### Source text

Goodin noted in his Arstechnica piece that the attack the researchers designed takes less than an hour to extract enough data from the cache to reconstruct a 2048-bit RSA key and “a little over 2 hours to extract a 2048-bit Diffie-Hellman key. The attack takes 54 minutes to extract the material required to assemble a Kyber-512 key and about 10 hrs for a Dilithium-2 key.”

Matthew Green, a cryptographer and computer science professor at Johns Hopkins University, calls it a clever attack.

“The Apple code … has a certain set of criteria that it applies [to determining] what’s an address,” he says. “The researchers figured out that if [their malware provides] a message to be decrypted, the decryption algorithm at some point will combine the key with part of [that] message…. And it looks enough like an address that it tricks this little prefetcher [into placing it into cache].”

He adds that determining what is and isn’t an address is a tough problem for prefetchers to solve.

“Lots of things look like an address, and [the prefetcher] just kind of has to guess what’s actually an address or not, and so [the researchers] are able to squeeze [through] that guess,” he says.

The researchers created a malicious program that they call GoFetch that performs this trick, as well as a video demonstrating the attack in action.

### Required task
In the passage about the GoFetch attack, how long does the attack take to extract the material needed to assemble a Kyber-512 key?

### Source excerpt
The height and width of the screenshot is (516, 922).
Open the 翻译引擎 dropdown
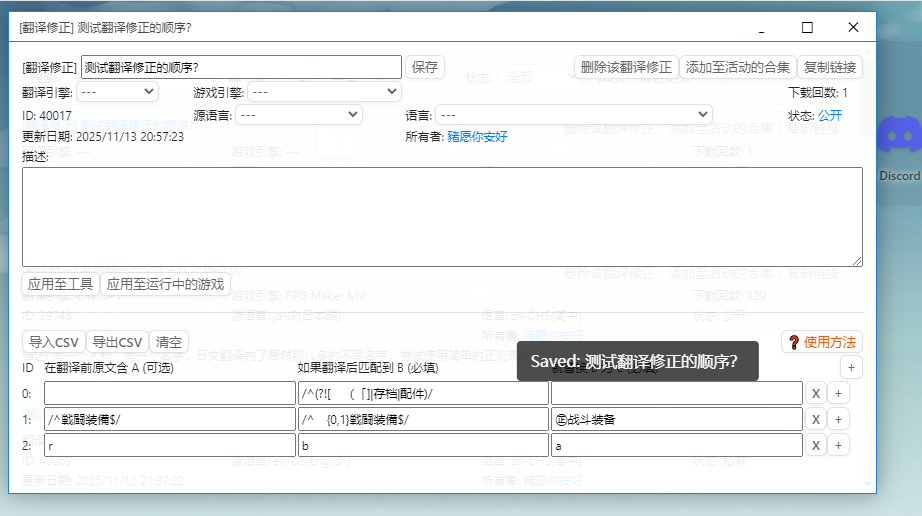coord(117,92)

### The response
54 minutes.